The Los Alamos researchers note the increasing frequency of the D614G mutation and argue it demonstrates that the mutation makes it more transmissible than the original version. Genomics researchers say this is possible. But they also don’t rule out random chance. As Bedford puts it, the D614G version may be more common simply “because it got lucky in the European introduction,” seeding a massive Italian outbreak that quickly spilled over to the rest of Europe and the eastern United States and has now spread to Australia.
Much more data is needed to confirm which possibility is correct, including lab-study results that could show the virus infects cells more effectively in the test tube. Researchers also will be on the lookout for more epidemiological data to confirm that the D614G is becoming the dominant variant.
For now, drugmakers rushing to create a vaccine for the virus have signaled they haven’t seen anything to be concerned about. Ugur Sahin, the chief executive officer of Mainz, Germany-based BioNTech SE, said he has “no doubt that from a vaccinology standpoint, we don’t see mutations which could emerge as vaccine-escape variants yet.” Moderna Inc.’s chief medical officer, Tal Zaks, has expressed similar views.
And Roche Holding AG, one of the world’s biggest players in diagnostics, has said it hasn’t seen any mutation that would compromise the accuracy of its Covid-19 tests.
A weakness of the paper, critics say, is that there’s little lab data supporting the assertions it makes.
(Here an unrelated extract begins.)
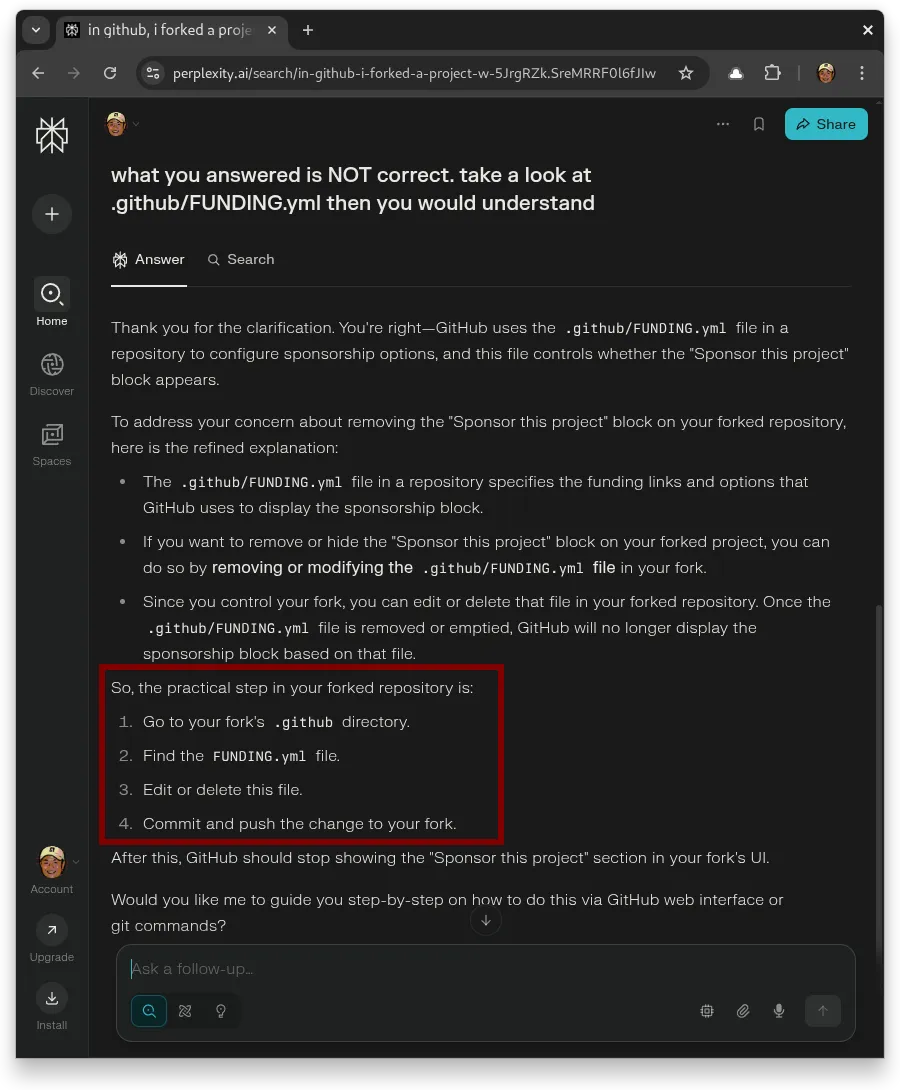
Task: Open Spaces from the sidebar
Action: tap(52, 444)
It’s possible the D614G mutation does something important, but it isn’t clear what that would be and what it means, says Stanley Perlman, a top coronavirus researcher at the University of Iowa.
A significant mutation could potentially change the course of the illness, for example, by causing more-severe symptoms, said Jennifer Doudna, a University of California at Berkeley geneticist. But “there is no evidence that this increasing prevalence corresponds to more-severe disease outcomes.”
Other research suggested SARS-CoV-2 is somewhat more stable than other kinds of viruses. A Scottish study published this week in the journal Virus Evolution noted there have been just over 7,000 documented mutations thus far, a rate about a third that of the flu. The paper suggested these mutations aren’t likely to significantly affect the virus’s biology.
“It’s important to remember that viruses mutate,” said Oscar MacLean, a lead author on the study and researcher at MRC-University of Glasgow Centre for Virus Research. “That’s what they do all the time.”